▶ [ASSIGNMENT]:
Answer these questions about the Congressional Record extract below.
(a) On what date was this issue of the Congressional Record published?
(b) What are Tennesseans concerned Congress will not pass in time?
(c) Which holiday does the speaker say is right around the corner?

▶ [EXTRACT]:
□ □ □ □ □ □ □

[Congressional Record Volume 166, Number 214 (Thursday, December 17, 2020)]
[Senate]
[Pages S7568-S7570]
From the Congressional Record Online through the Government Publishing Office [www.gpo.gov]
China
Mrs. BLACKBURN. Mr. President, I have to tell you, when I am back
home, I am struck by one of the things I am hearing in Tennessee, and
it is this odd mix of optimism and also of concern.
And Tennesseans are very concerned that we are not going to pass
another round of COVID relief in time to help save their businesses and
in time to help people who lost their job through no fault of their
own. And, on the other hand, they are excited about the fact that we
finally have vaccines that are going through the process, that are
getting to communities, and there are vaccinations taking place. And I
have thought, you know, this is really an interesting mix of emotions,
especially with Christmas right around the corner.

□ □ □ □ □ □ □

▶ [RECORDS PROVIDED]:
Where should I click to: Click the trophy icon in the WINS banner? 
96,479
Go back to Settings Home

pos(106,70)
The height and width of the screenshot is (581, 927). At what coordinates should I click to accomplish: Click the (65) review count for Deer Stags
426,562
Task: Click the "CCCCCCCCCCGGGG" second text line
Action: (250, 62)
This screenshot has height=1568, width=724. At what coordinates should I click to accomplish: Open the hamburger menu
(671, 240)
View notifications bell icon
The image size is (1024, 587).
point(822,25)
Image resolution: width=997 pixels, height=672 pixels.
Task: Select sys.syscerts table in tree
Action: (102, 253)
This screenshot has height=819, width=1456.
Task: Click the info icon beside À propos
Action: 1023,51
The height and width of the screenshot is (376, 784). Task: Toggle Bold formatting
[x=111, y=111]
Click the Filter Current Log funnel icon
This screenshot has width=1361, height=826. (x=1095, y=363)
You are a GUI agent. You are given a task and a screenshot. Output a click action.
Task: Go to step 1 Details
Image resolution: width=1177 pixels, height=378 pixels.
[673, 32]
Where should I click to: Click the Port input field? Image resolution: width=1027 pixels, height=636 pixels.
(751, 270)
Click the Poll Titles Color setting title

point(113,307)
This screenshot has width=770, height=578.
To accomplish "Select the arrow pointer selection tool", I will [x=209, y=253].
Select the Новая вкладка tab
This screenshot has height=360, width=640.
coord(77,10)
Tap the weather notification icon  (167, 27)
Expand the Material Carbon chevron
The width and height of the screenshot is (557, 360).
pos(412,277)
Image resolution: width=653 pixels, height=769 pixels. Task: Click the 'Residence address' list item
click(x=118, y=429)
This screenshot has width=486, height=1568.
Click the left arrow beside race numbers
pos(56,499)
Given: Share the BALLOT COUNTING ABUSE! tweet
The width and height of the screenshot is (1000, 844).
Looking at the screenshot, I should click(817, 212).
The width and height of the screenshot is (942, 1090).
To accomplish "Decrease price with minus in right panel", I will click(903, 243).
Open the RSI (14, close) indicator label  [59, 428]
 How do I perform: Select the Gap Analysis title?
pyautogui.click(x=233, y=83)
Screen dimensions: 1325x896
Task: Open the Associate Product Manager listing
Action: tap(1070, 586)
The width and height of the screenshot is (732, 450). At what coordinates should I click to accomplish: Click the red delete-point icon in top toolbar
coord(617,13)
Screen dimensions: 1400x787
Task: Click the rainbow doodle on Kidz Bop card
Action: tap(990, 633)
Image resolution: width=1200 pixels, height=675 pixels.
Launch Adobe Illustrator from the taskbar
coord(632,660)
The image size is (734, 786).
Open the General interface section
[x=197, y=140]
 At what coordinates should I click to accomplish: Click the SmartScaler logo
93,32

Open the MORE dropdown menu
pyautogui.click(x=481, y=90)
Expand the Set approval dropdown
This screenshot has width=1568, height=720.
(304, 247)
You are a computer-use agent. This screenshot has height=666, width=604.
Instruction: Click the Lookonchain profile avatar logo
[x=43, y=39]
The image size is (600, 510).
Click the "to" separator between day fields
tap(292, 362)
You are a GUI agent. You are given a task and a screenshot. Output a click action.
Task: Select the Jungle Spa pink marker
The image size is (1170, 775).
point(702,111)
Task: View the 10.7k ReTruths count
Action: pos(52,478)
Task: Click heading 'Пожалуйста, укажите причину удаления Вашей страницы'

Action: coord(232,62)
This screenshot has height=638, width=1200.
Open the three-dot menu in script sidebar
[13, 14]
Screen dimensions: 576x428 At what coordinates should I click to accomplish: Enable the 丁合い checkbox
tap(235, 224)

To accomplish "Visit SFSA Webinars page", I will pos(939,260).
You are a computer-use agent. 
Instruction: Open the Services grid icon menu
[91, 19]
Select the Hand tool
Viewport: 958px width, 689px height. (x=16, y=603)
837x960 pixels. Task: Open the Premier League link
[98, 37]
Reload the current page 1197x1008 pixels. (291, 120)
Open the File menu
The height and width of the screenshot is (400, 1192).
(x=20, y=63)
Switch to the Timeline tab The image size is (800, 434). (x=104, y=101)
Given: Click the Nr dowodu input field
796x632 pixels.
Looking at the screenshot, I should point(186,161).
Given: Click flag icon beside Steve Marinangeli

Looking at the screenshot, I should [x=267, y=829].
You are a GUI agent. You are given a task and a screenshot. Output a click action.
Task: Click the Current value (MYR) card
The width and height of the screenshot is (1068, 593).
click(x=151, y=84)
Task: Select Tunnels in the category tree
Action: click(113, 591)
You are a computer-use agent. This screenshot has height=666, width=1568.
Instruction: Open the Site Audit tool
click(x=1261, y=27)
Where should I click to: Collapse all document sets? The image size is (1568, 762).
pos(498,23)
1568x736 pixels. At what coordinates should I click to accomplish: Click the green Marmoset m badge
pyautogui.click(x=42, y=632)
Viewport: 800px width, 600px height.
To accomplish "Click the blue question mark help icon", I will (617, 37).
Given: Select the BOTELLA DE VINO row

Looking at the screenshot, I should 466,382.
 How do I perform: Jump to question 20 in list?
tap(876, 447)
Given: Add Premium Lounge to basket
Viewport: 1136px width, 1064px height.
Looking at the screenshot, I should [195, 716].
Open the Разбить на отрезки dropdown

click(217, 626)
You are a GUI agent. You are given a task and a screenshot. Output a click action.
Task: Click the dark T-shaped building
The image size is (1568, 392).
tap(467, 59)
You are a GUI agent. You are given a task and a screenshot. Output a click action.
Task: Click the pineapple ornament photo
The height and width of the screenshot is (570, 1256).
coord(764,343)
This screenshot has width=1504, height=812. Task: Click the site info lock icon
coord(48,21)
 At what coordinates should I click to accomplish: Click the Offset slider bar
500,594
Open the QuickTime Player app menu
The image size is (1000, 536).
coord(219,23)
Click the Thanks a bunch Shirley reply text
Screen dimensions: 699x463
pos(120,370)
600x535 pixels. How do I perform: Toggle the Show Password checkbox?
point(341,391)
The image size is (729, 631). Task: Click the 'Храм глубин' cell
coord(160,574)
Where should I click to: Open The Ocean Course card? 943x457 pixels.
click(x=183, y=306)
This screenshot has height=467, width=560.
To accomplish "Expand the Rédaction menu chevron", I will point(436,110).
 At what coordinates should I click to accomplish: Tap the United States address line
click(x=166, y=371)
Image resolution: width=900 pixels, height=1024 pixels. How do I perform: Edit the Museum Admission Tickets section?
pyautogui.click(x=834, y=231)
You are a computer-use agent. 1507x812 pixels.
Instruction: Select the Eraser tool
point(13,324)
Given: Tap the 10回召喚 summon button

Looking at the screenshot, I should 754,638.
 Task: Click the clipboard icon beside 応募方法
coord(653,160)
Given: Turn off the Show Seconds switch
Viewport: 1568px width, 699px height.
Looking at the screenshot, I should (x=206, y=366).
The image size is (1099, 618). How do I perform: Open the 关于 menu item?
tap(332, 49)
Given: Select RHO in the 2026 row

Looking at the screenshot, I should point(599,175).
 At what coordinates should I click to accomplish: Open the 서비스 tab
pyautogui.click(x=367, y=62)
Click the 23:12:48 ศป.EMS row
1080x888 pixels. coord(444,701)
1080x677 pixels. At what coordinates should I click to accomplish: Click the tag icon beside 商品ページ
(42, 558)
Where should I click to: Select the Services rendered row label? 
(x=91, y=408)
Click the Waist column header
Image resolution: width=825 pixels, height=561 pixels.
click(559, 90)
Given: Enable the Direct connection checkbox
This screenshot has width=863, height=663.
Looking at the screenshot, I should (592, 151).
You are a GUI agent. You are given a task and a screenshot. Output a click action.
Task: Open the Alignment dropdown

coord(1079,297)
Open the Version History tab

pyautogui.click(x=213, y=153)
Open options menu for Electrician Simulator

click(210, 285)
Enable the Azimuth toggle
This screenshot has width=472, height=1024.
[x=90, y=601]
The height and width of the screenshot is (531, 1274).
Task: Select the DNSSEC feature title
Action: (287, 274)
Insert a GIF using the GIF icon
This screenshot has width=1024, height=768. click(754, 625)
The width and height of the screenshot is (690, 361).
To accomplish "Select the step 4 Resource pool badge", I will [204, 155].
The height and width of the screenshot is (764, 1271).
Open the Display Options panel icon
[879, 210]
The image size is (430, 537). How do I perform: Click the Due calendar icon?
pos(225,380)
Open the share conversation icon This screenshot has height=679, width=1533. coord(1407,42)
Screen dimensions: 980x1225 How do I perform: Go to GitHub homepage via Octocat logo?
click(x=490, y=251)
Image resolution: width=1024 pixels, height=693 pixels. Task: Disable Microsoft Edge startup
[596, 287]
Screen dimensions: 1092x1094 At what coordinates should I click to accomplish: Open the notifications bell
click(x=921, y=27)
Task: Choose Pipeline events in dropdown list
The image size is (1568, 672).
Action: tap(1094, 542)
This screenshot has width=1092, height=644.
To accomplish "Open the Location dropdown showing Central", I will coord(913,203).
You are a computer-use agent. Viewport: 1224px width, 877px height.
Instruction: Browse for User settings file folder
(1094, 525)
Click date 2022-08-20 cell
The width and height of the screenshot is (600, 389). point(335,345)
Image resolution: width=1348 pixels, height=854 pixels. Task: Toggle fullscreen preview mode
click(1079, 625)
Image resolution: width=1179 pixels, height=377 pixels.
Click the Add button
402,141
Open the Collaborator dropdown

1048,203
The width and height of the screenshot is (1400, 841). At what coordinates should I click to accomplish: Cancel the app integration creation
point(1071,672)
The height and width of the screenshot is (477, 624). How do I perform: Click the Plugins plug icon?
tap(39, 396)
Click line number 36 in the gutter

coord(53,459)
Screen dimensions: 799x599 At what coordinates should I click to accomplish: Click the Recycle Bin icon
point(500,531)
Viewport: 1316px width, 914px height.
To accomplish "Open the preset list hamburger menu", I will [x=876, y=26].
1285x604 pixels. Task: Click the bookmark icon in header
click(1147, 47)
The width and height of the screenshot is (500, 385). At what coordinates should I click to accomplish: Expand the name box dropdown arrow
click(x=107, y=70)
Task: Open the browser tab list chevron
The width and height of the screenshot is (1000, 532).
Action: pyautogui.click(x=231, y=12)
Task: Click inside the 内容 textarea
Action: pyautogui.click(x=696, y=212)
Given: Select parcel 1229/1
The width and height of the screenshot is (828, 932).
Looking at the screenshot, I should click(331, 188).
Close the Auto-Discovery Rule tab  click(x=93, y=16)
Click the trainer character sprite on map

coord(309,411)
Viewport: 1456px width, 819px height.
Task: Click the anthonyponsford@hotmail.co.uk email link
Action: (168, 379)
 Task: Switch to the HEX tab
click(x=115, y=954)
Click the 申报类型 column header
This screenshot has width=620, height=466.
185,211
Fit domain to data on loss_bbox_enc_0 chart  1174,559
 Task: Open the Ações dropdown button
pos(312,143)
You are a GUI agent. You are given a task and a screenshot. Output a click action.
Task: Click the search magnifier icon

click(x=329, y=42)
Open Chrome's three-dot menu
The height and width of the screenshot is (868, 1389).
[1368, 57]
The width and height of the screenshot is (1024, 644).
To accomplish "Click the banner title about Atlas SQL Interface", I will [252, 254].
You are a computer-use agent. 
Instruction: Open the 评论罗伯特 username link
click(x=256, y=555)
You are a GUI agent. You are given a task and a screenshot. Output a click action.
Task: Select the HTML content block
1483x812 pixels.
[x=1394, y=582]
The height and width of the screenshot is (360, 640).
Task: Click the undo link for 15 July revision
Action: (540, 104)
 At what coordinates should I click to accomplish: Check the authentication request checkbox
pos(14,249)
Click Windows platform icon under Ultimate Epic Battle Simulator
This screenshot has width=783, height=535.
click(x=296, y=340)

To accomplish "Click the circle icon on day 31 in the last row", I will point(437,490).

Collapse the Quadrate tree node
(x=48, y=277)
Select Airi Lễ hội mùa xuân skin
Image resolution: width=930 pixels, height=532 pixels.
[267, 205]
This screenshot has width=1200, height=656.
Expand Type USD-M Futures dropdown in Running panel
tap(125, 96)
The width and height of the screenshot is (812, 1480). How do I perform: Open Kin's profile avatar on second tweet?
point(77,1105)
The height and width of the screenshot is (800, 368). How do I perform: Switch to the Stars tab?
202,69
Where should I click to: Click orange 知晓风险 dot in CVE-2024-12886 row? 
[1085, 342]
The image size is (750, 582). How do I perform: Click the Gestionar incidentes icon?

□ □ □ □ □ □ □

▶ [OUTPUT OF THE EXERCISE]:
(a) Thursday, December 17, 2020
(b) Another round of COVID relief
(c) Christmas